CELEBRITY
Nawrocki miał dać zielone światło. A teraz taka reakcja kancelarii

W rozmowie z WP SportoweFakty prezes PKOl Radosław Piesiewicz zapowiedział złożenie do Sejmu ustawy zakładającej likwidację ministerstwa sportu. Mówił wówczas, że otrzymał “zielone światło” od Karola Nawrockiego. Teraz zweryfikowano jego słowa.
Konflikt Radosława Piesiewicza z Ministerstwem Sportu i Turystyki trwa już od dłuższego czasu. Konkretnie od igrzysk olimpijskich w Paryżu, kiedy ówczesny szef resortu Sławomir Nitras otwarcie skrytykował prezesa PKOl. Głównym powodem był sposób rozdysponowania przez niego środków finansowych otrzymanych od ministerstwa.
Temat był obecny w przestrzeni medialnej praktycznie do momentu zmiany na stanowisku ministra sportu. Doszło do tego, że komitet przestał otrzymywać pieniądze z publicznych środków.
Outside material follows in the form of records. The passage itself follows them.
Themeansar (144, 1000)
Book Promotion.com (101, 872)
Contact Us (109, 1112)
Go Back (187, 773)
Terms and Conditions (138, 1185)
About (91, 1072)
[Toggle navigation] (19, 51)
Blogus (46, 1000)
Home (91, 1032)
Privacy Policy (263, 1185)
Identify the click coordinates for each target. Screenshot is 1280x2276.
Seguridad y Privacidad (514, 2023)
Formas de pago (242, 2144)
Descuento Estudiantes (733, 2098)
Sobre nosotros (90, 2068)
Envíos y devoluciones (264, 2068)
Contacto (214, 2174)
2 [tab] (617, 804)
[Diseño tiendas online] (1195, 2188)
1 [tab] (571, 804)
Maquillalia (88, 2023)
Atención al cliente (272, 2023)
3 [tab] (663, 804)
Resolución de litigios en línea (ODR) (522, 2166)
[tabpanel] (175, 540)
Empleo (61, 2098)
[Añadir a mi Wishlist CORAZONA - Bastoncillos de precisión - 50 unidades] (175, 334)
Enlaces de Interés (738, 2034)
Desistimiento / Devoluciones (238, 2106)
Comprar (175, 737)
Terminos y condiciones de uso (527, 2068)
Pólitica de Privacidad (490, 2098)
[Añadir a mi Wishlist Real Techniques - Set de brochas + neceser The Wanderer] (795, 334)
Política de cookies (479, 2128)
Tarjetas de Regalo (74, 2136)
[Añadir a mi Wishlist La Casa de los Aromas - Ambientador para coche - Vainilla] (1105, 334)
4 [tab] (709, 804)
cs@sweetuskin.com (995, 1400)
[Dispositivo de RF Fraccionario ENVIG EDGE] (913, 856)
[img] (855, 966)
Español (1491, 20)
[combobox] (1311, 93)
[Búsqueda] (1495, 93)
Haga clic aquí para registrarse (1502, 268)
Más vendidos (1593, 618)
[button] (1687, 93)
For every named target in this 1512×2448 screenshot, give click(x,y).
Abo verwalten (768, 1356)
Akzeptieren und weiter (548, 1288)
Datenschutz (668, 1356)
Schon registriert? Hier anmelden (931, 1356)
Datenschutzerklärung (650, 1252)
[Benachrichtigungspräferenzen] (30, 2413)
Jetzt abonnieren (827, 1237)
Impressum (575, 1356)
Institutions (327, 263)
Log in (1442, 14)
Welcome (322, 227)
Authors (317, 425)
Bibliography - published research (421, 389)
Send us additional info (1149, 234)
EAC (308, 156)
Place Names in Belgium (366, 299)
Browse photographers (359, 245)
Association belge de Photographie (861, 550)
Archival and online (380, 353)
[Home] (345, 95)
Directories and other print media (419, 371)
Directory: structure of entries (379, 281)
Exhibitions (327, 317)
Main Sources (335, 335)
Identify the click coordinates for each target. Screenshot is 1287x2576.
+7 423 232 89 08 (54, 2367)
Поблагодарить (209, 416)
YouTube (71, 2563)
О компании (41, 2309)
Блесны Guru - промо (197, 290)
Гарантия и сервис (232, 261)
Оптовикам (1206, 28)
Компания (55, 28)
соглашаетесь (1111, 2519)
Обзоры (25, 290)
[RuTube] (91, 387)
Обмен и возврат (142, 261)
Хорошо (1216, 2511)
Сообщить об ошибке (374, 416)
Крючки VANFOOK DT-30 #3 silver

Od momentu, gdy resort przejął Jakub Rutnicki, temat konfliktu nieco ucichł. Przynajmniej mogło się tak wydawać.
Piesiewicz, którego pozycja w PKOl ponownie się umocniła, znalazł bowiem sposób na odbudowanie relacji ze sportowymi związkami. Dość zaskakujący. W rozmowie z WP SportoweFakty zapowiedział, że pracuje nad projektem ustawy mającej wyraźnie ograniczyć kompetencje ministerstwa sportu.
Piesiewicz otrzymał “zielone światło” od prezydenta
– Uważam, że polski sport powinien być finansowany poprzez PKOl, a nie ministerstwo. W takim wymiarze, jak jest obecnie, Ministerstwo Sportu jest instytucją zupełnie niepotrzebną i powinno zostać zlikwidowane – stwierdził wprost Piesiewicz. – W tym wszystkim zupełnie nie chodzi o mnie, ale o sposób zarządzania finansami, w którym ministra sportu pozbawia się możliwości szantażowania związków sportowych pieniędzmi publicznymi – dodał.
Pomysł ten od razu wydał się bardzo kontrowersyjny. Mateusz Puka, który przeprowadził wspomnianą rozmowę, od razu zapytał więc Piesiewicza, czy o jego pomyśle słyszał prezydent Karol Nawrocki.
– Oczywiście, bo omawiałem z nim ten problem w pierwszym tygodniu jego urzędowania. To on dał zielone światło, by ruszyć z mocniejszymi pracami nad ustawą. Utworzyliśmy zespół, którego celem jest stworzenie kompletnego dokumentu. Projekt piszą już kancelarie współpracujące z PKOl – rzucił z przekonaniem Piesiewicz, dodając, że opracowanie projektu jest kwestią kilku miesięcy.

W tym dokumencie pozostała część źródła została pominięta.